Jefe Politico of San Antonio, leaned back in his chair with a quiet smile of satisfaction proceeded to roll a cigarette. The old judge gave judgment according to program. And the Jefe was two hundred dollars richer for the transaction. His smile was even broader as he greeted Alvarez Torres.

“Listen,” said the latter, whispering low in his ear. “We can kill both Morgans. Henry hangs tomorrow. Francis should go out today.”

The Jefe remained silent.

“I have advised him to storm the jail. The Solanos have listened to his lies and are with him. They will surely attempt to do it this evening. They could not do it sooner. Francis Morgan will be killed in the fight.”

“For what and for why?” the Jefe asked. “Henry must be out of the way. But let Francis go back to his beloved New York.”

“It is imperative that the Francis be kept away from New York for a month if forever, and I do not misunderstand Senor Regan, so much the better. Money matters, you know.”

“But you have not told me how much you have received, nor how much you will receive,” the Jefe said.

“It is a private agreement, and it is not so much as you may fancy. He is a hard man, this Senor Regan, a hard man. But I will divide fairly with you.”

The Jefe nodded, then said:

“Will it be as much as a thousand?”

“I think so. And five hundred is yours if Francis leaves his bones in San Antonio.”

“It must be more than a thousand,” the Jefe persisted.

“And he may be generous,” Torres responded. “He may even give me five hundred over the thousand, half of which, naturally, as I have said, will be yours as well.”

“I shall go from here immediately to the jail,” the Jefe announced. “You may trust me, Senor Torres, as I trust you. Come. We will go at once, now, you and I, and you may see for yourself the preparation I shall make for this Francis Morgan’s reception. So this Gringo will storm our jail, eh? Come.”

He stood up. But, half way across the room, a boy plucked his sleeve and whined:

“I have information. You will pay me for it, Senor? I have run all the way.”

“I’ll sent you to the jail!” was the reply.

The boy cried: “You will remember I brought you the information, Senor. I ran all the way until I am almost dead!”

“Yes, yes, animal, I will remember. What is your information? It may not be worth a centavo.[65]

“The jail,” the boy quavered. “The strange Gringo, the one who was to be hanged yesterday, has blown down the side of the jail. The hole is as big as the steeple of the cathedral!
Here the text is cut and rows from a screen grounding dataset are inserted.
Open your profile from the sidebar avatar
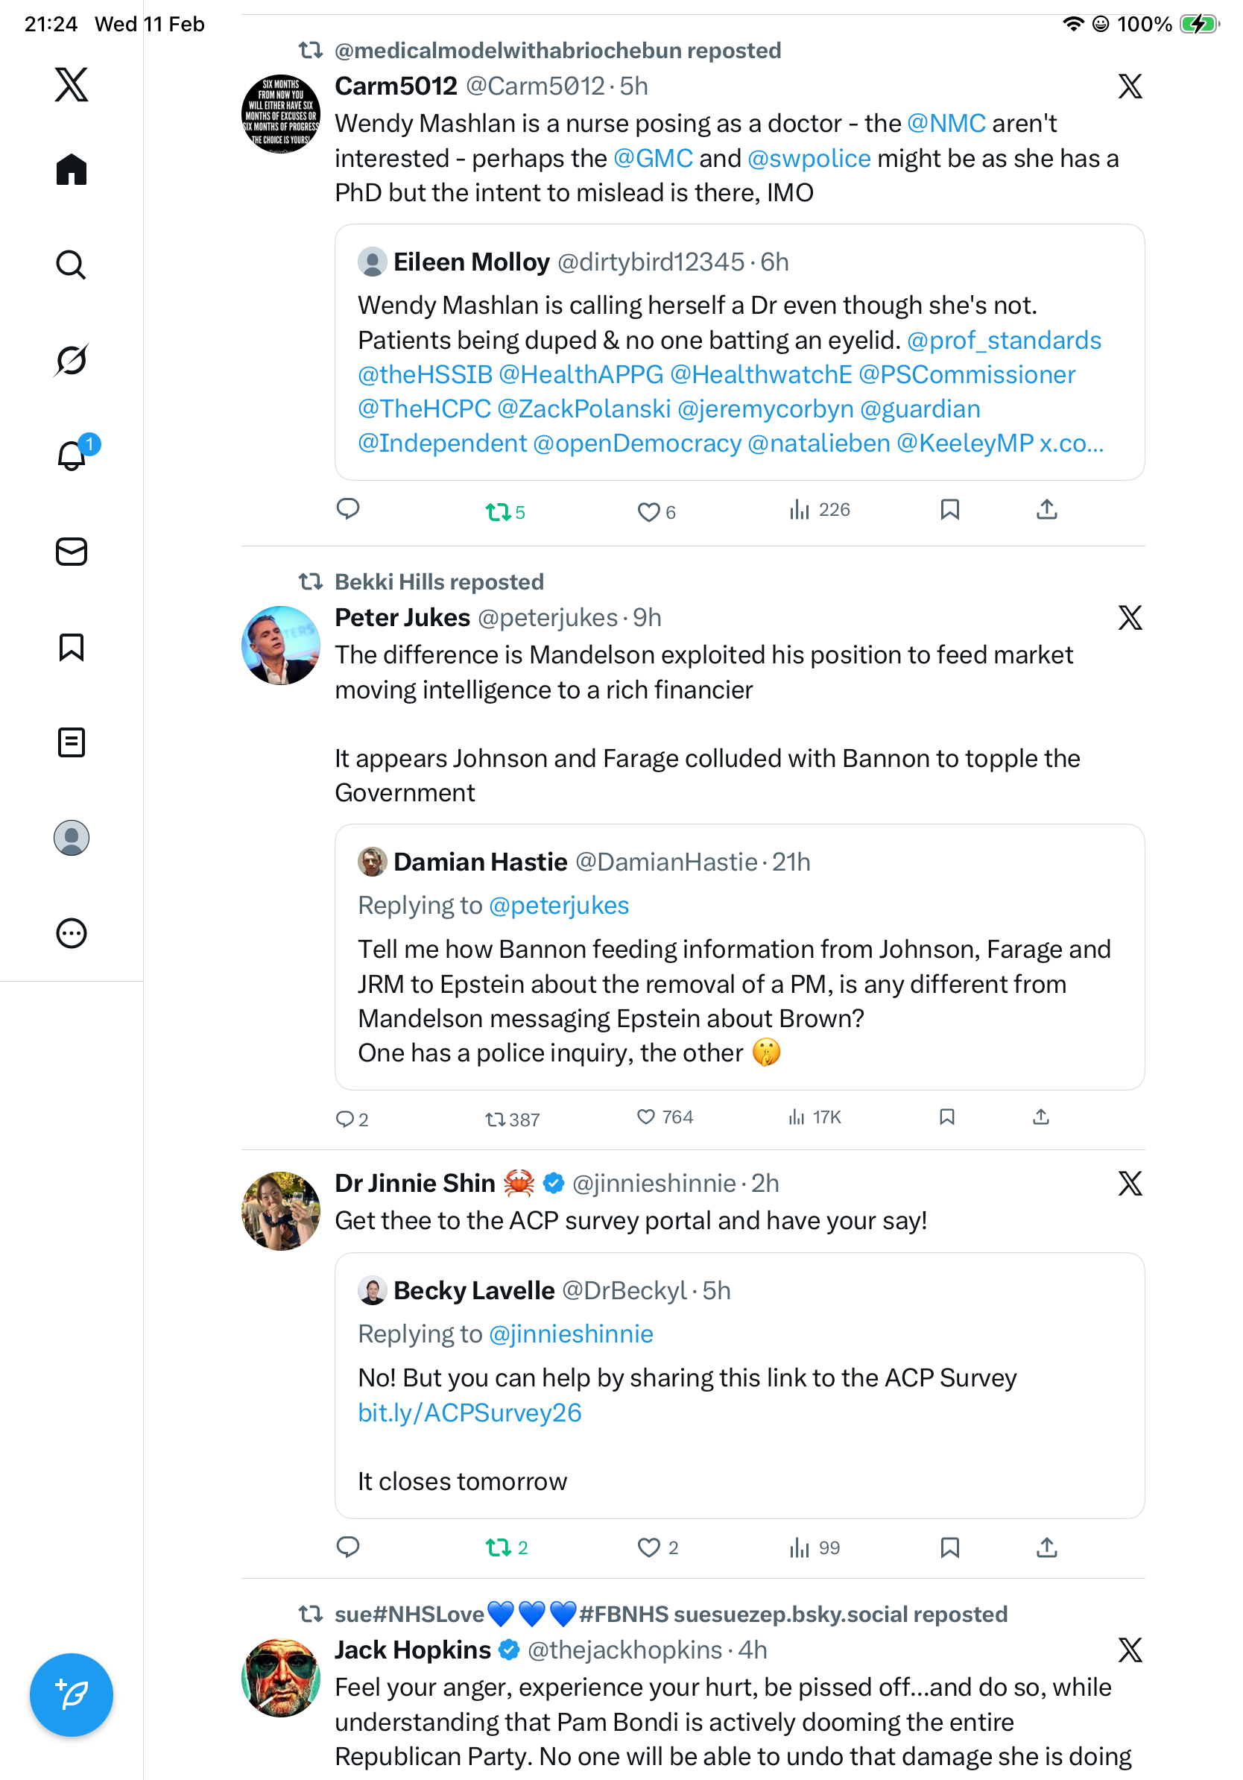Viewport: 1243px width, 1780px height. click(71, 837)
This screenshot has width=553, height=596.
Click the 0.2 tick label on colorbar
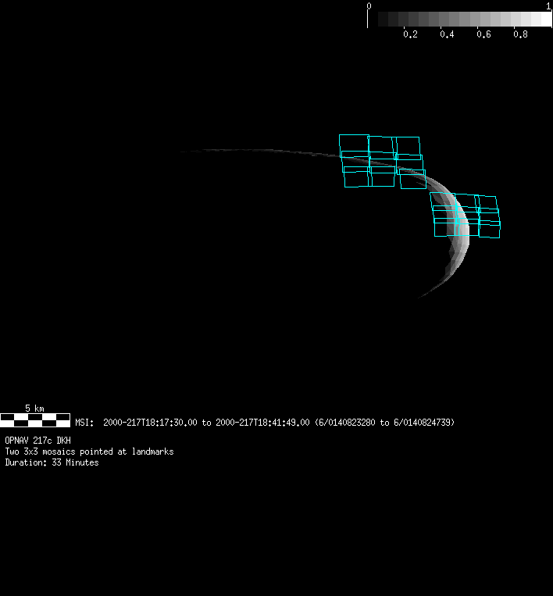pos(410,34)
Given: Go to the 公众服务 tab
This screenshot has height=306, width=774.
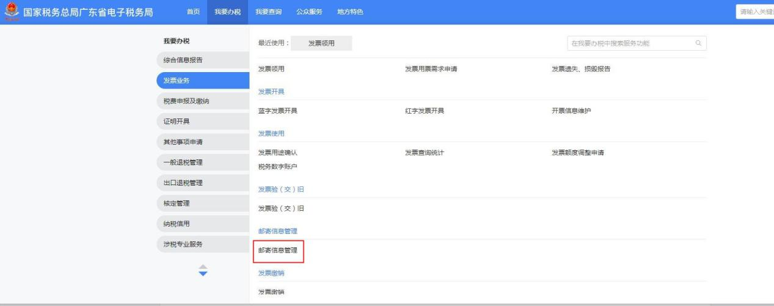Looking at the screenshot, I should click(x=309, y=12).
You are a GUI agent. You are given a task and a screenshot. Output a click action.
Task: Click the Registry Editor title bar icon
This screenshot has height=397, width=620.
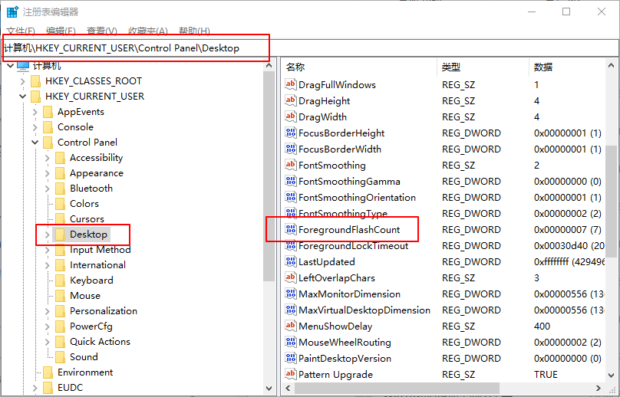12,12
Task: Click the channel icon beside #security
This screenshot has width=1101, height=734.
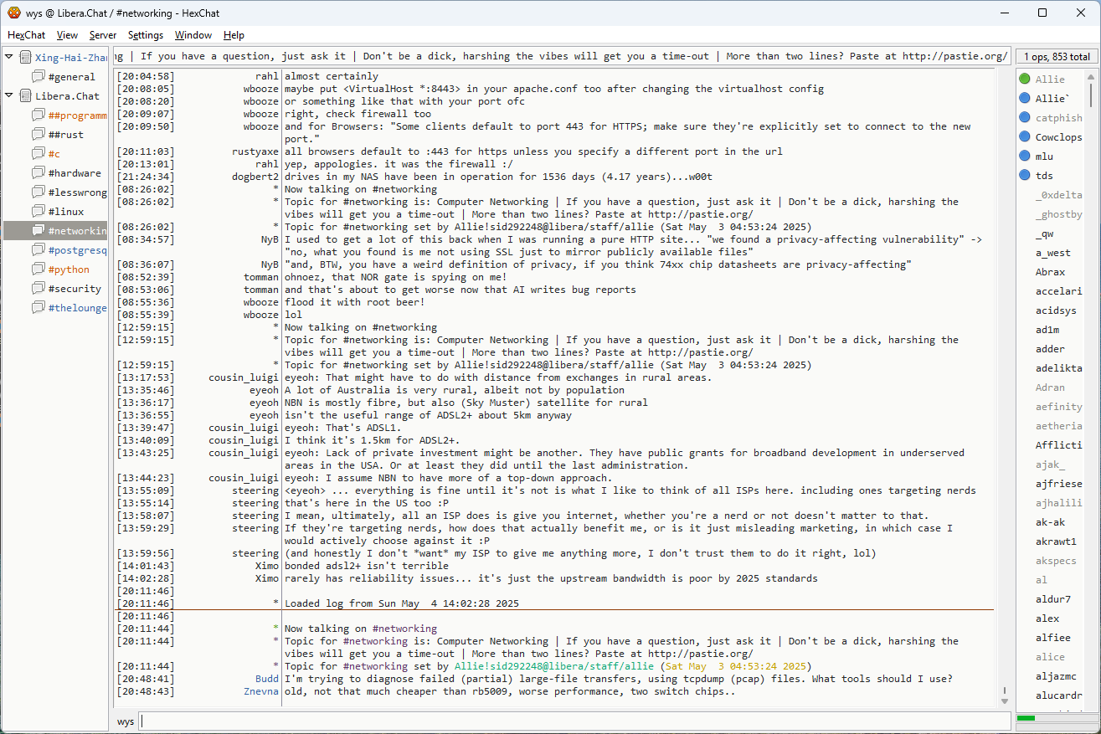Action: point(39,289)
And the other Gringo, the one who looks like him, the one who was to hang tomorrow, has escaped with him out of the hole. This I saw, myself, with my two eyes, and then I ran here to you all the way, and you will remember…”

“I don’t believe it has been accomplished. It is not possible. Even a fool Gringo would not dare.”

Rafael,[66] the gendarme, rifle in hand, came through the courtroom door.

“We are devastated,” were Rafael’s first words. “The jail is destroyed. Dynamite! A hundred pounds of it: A thousand! We came bravely to save the jail. But it exploded the thousand pounds of dynamite. I fell unconscious, rifle in hand. When sense came back to me, I looked about. All others, the brave Pedro, the brave Ignacio, the brave Augustino[67] – all, all, lay around me dead! They lay dead. The cell of Morgan was empty. There was a huge and monstrous hole in the wall. I crawled through the hole into the street. There was a great crowd. But the Gringo Morgan was gone. They rode toward the beach. There is a schooner that is not anchored. Francis Morgan rides with a sack of gold on his saddle. It is a large sack.”